◆ TEXTAUSZUG
____

In diesen Tagen befindet sich das Volk der Venda aus der südafrikanischen Provinz Limpopo noch immer in seinen wochenlangen Neujahrsfeierlichkeiten. Traditionell gehören zu dem rauschenden Fest auch Boxkämpfe mit der bloßen Faust, bekannt als „Musangwe". Hunderte Schaulustige versammeln sich dann um den provisorisch errichteten Kampfschauplatz und schauen gebannt zu, wenn wütende Männer aufeinander losgehen. Gekämpft wird, bis Blut in Strömen fließt, ein K.o. eintritt oder einer der Kämpfer aufgibt. Pistolen, Messer oder Kickboxing sind nicht erlaubt, dafür aber Muti, eine Form von Hexerei.

All das sollte gerade in dem Dorf Tshifudi stattfinden, wo die Faustkämpfe kulturell so tief verankert sind wie bei uns Weihnachtsliedertrallern oder Christbaumschmücken. Doch aktuell plagt eine unfassbare Hitzewelle das Land. Vor wenigen Tagen war es fast 40 Grad heiß. Organisator Tshilidzi Ndevane meinte, dass einige Kämpfer—mutige und waghalsige Männer, die sonst im Namen der Ehre bereitwillig ihr Leben aufs Spiel setzen—aktuell nur unter Schatten spendenden Bäumen anzutreffen sind und sich weigern zu kämpfen. „Es ist sehr, sehr heiß", sagt Ndevane und ergänzt, dass dieses Jahr auch viele Zuschauer ausgeblieben sind.

____

◆ VORLIEGENDE DATENSÄTZE
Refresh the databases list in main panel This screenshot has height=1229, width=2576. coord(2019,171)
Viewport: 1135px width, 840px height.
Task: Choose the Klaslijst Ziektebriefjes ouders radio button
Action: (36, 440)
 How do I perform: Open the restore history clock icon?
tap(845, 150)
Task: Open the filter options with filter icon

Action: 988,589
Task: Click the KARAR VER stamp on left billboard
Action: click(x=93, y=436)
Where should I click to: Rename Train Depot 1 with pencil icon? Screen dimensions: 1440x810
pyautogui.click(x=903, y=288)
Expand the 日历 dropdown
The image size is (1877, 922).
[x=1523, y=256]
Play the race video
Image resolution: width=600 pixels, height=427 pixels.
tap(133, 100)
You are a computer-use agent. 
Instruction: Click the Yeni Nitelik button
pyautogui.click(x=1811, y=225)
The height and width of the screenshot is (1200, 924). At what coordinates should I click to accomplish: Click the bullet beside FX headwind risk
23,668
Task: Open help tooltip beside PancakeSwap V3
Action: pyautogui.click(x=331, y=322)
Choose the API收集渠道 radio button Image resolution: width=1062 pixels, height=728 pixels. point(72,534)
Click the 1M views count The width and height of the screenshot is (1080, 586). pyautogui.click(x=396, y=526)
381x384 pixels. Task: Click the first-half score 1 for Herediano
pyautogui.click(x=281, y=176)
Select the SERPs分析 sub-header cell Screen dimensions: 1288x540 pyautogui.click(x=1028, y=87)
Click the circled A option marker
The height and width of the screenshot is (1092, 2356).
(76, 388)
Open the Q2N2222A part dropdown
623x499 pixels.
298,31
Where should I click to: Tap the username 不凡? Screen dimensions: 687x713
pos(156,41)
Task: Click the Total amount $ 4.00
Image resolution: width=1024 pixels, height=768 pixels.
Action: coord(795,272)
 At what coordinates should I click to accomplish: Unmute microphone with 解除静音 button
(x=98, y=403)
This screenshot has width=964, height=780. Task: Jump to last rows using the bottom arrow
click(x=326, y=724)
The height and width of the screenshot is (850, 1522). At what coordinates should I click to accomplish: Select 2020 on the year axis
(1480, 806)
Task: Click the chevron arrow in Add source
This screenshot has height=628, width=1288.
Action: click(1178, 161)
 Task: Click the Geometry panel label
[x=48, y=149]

____

◆ ERFORDERLICHE SCHRITTE
- a) Nenne alle Dinge, die laut Textauszug bei den Faustkämpfen nicht erlaubt sind.
- b) Entnimm dem Textauszug den Abschnitt, der bei den Worten „All das sollte“ beginnt und nach den Worten „Zuschauer ausgeblieben sind.“ endet.
- c) Beantworte anhand des Textauszugs diese Fragen:
(i) Aus welcher südafrikanischen Provinz stammt das Volk der Venda?
(ii) In welchem Dorf sollten die Faustkämpfe stattfinden?
(iii) Wie heiß war es vor wenigen Tagen?

◆ LÖSUNGEN JE AUFGABE
- a) Pistolen, Messer, Kickboxing

- b)
All das sollte gerade in dem Dorf Tshifudi stattfinden, wo die Faustkämpfe kulturell so tief verankert sind wie bei uns Weihnachtsliedertrallern oder Christbaumschmücken. Doch aktuell plagt eine unfassbare Hitzewelle das Land. Vor wenigen Tagen war es fast 40 Grad heiß. Organisator Tshilidzi Ndevane meinte, dass einige Kämpfer—mutige und waghalsige Männer, die sonst im Namen der Ehre bereitwillig ihr Leben aufs Spiel setzen—aktuell nur unter Schatten spendenden Bäumen anzutreffen sind und sich weigern zu kämpfen. „Es ist sehr, sehr heiß", sagt Ndevane und ergänzt, dass dieses Jahr auch viele Zuschauer ausgeblieben sind.

- c)
(i) Aus der Provinz Limpopo.
(ii) In dem Dorf Tshifudi.
(iii) Es war fast 40 Grad heiß.